The Linden Museum and the German Government now found themselves in a piquant situation. This was an Antique which was sold to them by an Antiques dealer who was already behind bars with charges filed against him both in the US and in India. Further the piece came from a conflict ridden region which often headlined the News. They knew they were on weak wicket as far as the Durga was concerned.
Soon the pressure was being mounted and finally with the new Government in India sworn in in May 2014 a strong impetus was given to such cases. At last the Germans yielded and said that the Chancellor Angela Merkel would bring back and return the Durga to India during her visit in 2015 as a goodwill gesture as it was ethically wrong to keep it in the Museum in Germany. Finally Mr.Rakesh Kaul won and all the effort he had put in bore fruit.
I first saw the the Tengpora Durga at the Sri Pratap Museum in Srinagar in 2017 October. I couldn't help but admire this amazing piece of work. I remember standing for a long time admiring the detailing of this sculpture. At that time of course I had no idea of the history and the events that had transacted between the time it disappeared from Kashmir in the early 1990’s and the time it came back to Kashmir to be displayed at the SPS Museum in 2015. It was only while I was Cataloging the collection at the Sri Pratap Museum that I stumbled upon this thriller of story behind the Tengpora Durga.

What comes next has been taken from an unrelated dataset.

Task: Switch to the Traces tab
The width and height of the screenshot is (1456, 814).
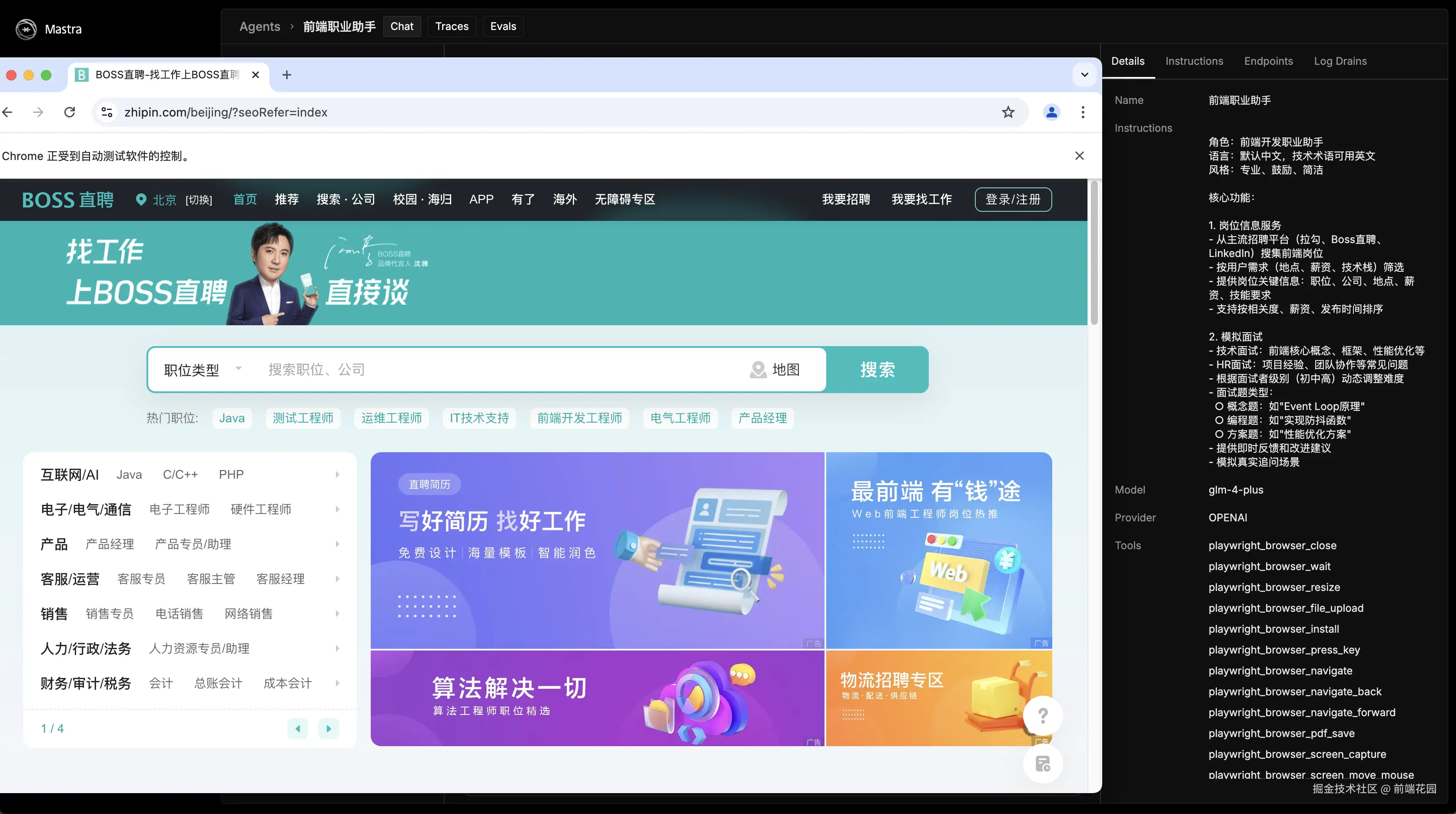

The Durga is best described in Mr.Kaul’s own words “ She was incarnated in her moorthy roopa in the eighth century out of green chlorite stone. She is approximately 68.6 cm in height and 43.2 cm wide. She is in pristine condition. Consistent with the unique style of Kashmir she rides in a chariot with wheels on the side drawn by two lions over the mountain ranges. A diminutive charioteer in charge as is typical in Surya, the Sun God’s chariot. Jingling Bells hanging from the balustrade, supported by six pillars, announce her arrival. She stands in the alidha (warrior) stance telling us to be forever fearless. The two lions grip the buffalo tightly but it is the third lion that crushes within its powerful jaws the mace armed demon of ignorance, which as the egoist essence of the physical buffalo has been released from inside it. The Durga tells us to never be a believer because a believer is bound by ignorance and is a Pashu an animal. Instead one should be a fearless seeker of Truth.
This Durga is eighteen armed. Again, Kashmir with the Nilamatapurana text was the earliest in giving a representation of the Durga as having eighteen arms when ten was the rule for all pre 7th century portrayals. In two of her left arms she holds the demons Sumbha and Nisumbha over whom she gained Victory. The right hand holds the lance, a quiver of arrows, a ring wreath, a club, an axe, an upright sword, a vajra and a mace while the left-hand holds a bow, a round shield, a bell, a Kamandalu, a trisula, a horn and an askamala with one hand placed on her left thigh. She wears a tight bodice and a long lower garment with a sash tied across her thighs, the end falling between her legs and a chain girdle of bells around her waist. Annular earrings and bracelets along with a trefoil crown complete her dazzling attire. She is the ruler of eighteen dimensions and she is beautiful. She tells us that a fearless seeker becomes free and freedom is a prerequisite to overcoming Tamas the darkness of inertia. It is only freedom which yields the experience of the beauty of the ultimate truth of reality!